In the late 18th century, writes Sachar (History/George Washington Univ.; Dreamland, 2002, etc.), many of the states and principalities of Europe were faced with a difficult decision: their rulers and peoples may have despised the much-maligned Jews hidden away by night in their prisonlike ghettoes, but they needed their “talent for producing liquid wealth” if their economies were to enter the modern age. Religious fanaticism was becoming a thing of the past, which cooled some of the anti-Semitic ardor of both Catholic and Protestant realms, and in the next few years Jews became able to travel freely, live where they wished and even attend public schools and universities—all quite astonishing changes, given past repression.
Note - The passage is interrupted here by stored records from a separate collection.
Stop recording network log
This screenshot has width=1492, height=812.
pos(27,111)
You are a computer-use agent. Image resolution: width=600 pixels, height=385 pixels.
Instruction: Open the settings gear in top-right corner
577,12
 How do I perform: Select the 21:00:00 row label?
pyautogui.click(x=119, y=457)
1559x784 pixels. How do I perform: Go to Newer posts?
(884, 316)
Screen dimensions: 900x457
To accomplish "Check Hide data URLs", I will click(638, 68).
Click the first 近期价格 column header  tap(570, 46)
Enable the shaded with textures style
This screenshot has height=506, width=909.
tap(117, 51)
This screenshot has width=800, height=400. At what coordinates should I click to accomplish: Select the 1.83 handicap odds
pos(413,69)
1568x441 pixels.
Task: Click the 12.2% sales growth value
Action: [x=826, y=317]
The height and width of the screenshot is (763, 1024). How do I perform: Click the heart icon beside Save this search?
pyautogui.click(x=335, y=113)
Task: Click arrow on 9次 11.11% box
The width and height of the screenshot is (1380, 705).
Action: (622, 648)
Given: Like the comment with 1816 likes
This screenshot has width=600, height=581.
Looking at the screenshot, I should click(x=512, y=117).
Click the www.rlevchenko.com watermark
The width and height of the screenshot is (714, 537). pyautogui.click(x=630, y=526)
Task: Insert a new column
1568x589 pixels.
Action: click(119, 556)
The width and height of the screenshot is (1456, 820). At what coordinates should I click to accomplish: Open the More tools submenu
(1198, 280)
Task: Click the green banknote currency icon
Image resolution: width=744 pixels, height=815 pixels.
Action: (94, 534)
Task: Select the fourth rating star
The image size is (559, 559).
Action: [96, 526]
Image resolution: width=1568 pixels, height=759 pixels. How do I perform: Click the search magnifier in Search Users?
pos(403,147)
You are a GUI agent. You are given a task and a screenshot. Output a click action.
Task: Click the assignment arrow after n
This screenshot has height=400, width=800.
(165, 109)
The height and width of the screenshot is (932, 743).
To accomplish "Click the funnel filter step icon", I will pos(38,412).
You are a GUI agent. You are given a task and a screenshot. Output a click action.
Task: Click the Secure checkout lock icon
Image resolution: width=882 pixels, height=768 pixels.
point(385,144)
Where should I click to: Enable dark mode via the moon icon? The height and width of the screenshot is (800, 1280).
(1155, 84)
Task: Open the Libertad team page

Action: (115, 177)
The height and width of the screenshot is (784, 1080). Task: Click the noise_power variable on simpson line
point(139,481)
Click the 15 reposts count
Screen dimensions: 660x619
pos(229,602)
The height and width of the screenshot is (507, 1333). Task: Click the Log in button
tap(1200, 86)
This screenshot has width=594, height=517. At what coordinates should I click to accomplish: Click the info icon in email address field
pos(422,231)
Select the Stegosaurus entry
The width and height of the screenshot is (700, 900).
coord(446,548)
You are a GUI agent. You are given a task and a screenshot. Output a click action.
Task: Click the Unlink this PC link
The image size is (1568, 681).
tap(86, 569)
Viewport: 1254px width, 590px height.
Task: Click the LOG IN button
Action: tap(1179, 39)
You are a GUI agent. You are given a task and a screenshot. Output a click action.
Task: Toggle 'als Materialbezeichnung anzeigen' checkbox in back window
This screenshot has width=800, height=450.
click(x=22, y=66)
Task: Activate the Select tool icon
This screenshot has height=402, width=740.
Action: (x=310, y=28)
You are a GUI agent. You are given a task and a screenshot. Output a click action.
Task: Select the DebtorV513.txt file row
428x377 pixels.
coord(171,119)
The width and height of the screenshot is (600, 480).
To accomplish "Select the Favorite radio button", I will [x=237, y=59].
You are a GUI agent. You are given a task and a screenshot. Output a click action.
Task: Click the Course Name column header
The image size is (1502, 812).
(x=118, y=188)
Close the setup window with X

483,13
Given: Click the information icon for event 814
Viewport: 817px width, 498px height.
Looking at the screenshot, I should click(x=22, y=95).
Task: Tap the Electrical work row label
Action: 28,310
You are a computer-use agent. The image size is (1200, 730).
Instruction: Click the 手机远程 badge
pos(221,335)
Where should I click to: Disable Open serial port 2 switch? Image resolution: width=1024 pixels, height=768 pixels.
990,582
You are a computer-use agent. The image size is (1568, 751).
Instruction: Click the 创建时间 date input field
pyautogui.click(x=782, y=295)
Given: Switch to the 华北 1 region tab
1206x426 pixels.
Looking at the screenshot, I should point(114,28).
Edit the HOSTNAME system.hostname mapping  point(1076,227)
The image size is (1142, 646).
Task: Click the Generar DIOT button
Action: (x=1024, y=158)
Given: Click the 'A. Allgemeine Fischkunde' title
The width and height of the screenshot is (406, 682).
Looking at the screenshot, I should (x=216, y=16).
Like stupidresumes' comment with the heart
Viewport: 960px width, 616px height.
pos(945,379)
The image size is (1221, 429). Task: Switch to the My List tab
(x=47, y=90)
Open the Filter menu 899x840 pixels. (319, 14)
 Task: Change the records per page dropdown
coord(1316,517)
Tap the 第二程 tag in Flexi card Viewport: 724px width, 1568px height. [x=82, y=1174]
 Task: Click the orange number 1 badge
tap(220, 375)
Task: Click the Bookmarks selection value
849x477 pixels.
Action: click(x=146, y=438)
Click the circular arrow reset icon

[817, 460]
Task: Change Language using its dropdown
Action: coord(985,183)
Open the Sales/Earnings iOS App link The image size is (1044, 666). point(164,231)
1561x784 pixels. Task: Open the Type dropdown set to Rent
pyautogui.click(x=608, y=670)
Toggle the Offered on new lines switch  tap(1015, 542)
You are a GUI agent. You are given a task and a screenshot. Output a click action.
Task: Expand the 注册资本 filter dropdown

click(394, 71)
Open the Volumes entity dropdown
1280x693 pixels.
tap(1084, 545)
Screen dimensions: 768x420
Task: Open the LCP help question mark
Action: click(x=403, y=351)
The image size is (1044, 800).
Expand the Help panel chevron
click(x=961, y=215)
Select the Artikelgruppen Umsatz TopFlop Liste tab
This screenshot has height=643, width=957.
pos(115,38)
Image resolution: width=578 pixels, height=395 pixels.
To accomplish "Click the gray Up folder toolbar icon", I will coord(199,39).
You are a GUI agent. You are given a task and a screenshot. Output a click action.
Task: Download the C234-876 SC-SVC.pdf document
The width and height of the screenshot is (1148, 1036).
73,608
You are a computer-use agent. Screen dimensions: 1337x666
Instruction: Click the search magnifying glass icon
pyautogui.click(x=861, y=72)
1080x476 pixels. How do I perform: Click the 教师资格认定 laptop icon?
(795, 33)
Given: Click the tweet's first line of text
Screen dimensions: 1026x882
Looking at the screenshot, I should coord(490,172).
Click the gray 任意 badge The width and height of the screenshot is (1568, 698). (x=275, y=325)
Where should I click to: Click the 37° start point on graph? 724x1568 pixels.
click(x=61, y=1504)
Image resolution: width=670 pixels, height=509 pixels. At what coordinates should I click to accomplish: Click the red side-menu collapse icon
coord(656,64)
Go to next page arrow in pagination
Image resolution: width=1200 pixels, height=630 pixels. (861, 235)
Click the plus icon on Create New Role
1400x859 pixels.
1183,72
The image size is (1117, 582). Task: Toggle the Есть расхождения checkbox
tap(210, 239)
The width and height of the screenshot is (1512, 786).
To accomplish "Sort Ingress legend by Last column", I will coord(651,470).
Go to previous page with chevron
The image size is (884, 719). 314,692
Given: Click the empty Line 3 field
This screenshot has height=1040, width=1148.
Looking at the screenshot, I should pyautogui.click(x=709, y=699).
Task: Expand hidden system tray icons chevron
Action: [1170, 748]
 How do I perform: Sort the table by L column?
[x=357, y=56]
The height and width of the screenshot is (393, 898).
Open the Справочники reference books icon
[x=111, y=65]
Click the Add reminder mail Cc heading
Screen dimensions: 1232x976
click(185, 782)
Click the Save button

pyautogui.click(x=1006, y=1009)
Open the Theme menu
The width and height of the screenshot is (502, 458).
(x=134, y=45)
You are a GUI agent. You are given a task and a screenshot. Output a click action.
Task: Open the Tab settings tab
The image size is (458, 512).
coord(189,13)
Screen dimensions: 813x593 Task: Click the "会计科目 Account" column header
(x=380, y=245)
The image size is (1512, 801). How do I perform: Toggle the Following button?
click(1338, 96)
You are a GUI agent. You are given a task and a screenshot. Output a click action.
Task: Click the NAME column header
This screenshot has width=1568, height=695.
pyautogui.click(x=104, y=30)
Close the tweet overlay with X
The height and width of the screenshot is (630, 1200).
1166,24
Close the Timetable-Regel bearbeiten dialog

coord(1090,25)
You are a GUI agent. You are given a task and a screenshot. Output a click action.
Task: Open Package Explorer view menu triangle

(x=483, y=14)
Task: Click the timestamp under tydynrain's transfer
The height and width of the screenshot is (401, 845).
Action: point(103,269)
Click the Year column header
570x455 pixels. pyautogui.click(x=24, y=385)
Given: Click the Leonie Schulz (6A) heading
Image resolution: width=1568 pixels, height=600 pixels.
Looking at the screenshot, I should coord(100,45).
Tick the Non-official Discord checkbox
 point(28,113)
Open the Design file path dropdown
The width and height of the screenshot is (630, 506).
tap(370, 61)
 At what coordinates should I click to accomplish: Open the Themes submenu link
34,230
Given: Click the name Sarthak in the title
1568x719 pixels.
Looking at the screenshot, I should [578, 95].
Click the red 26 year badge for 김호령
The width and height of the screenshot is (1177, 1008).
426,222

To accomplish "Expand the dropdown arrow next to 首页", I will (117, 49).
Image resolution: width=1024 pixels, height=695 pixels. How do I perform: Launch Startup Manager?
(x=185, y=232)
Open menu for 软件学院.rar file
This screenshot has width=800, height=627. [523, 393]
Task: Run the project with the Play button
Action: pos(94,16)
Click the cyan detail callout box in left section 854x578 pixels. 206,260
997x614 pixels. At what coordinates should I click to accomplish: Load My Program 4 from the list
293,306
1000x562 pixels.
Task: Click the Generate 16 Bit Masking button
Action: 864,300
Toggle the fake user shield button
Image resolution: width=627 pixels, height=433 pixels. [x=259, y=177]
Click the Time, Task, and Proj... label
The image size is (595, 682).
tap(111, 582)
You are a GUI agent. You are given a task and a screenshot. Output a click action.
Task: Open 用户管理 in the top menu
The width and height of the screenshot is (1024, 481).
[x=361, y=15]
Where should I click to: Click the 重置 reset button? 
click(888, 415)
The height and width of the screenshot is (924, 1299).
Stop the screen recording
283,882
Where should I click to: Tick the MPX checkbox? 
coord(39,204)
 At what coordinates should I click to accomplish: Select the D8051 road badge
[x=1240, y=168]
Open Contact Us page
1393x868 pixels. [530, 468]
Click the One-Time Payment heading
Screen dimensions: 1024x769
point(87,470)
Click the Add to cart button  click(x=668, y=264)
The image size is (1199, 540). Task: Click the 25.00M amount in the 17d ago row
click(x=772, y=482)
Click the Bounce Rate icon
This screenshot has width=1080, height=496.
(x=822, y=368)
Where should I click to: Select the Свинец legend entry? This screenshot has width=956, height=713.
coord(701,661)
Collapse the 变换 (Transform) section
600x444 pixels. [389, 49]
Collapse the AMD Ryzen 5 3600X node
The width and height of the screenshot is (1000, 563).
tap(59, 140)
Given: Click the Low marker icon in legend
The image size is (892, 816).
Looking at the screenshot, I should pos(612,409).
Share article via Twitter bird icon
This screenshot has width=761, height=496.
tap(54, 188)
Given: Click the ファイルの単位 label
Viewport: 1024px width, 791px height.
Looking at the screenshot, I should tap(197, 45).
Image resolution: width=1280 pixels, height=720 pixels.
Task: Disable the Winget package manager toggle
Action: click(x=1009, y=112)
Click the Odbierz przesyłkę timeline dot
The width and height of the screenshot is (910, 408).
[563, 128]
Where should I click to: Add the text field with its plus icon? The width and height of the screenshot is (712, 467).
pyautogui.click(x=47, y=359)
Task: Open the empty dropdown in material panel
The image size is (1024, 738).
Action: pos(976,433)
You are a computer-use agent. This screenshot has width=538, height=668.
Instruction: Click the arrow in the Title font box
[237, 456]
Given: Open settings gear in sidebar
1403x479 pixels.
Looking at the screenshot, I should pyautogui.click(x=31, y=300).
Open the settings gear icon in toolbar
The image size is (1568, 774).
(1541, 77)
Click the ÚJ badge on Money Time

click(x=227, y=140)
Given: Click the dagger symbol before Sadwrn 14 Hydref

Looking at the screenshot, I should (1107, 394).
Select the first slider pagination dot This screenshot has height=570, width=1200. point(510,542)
Among the results were the rapid growth of a Jewish middle class, the arrival into France and Germany of a large population of immigrants from Eastern Europe and the dispersal of Jews to the New World; in the last regard, Sachar notes that whereas the British crown imposed plenty of restrictions on Catholics, “not a single law was enacted in British North America specifically to penalize Jews.” Elsewhere that was not true, and by the end of the 1800s, Pope Leo XIII was publicly supporting “the anti-Semitic movement as long as it is carried out in a legal fashion, as in Germany.” Sachar charts these changing sentiments, offering exact and lucid précis of such transformative events as the Dreyfus Affair and the rise of organized, officially ordained anti-Semitism across Europe (and, in response, the rise of Zionism). Moving from continent to continent over time, Sachar brings his account to the post-9/11 world, with anti-Jewish sentiment again on the rise in Europe thanks not only to homegrown fascists but also to an ever-growing Muslim population, itself marginalized.
An essential work of modern history: put it alongside Irving Howe’s World of Our Fathers and Amos Elon’s more recent The Pity of It All.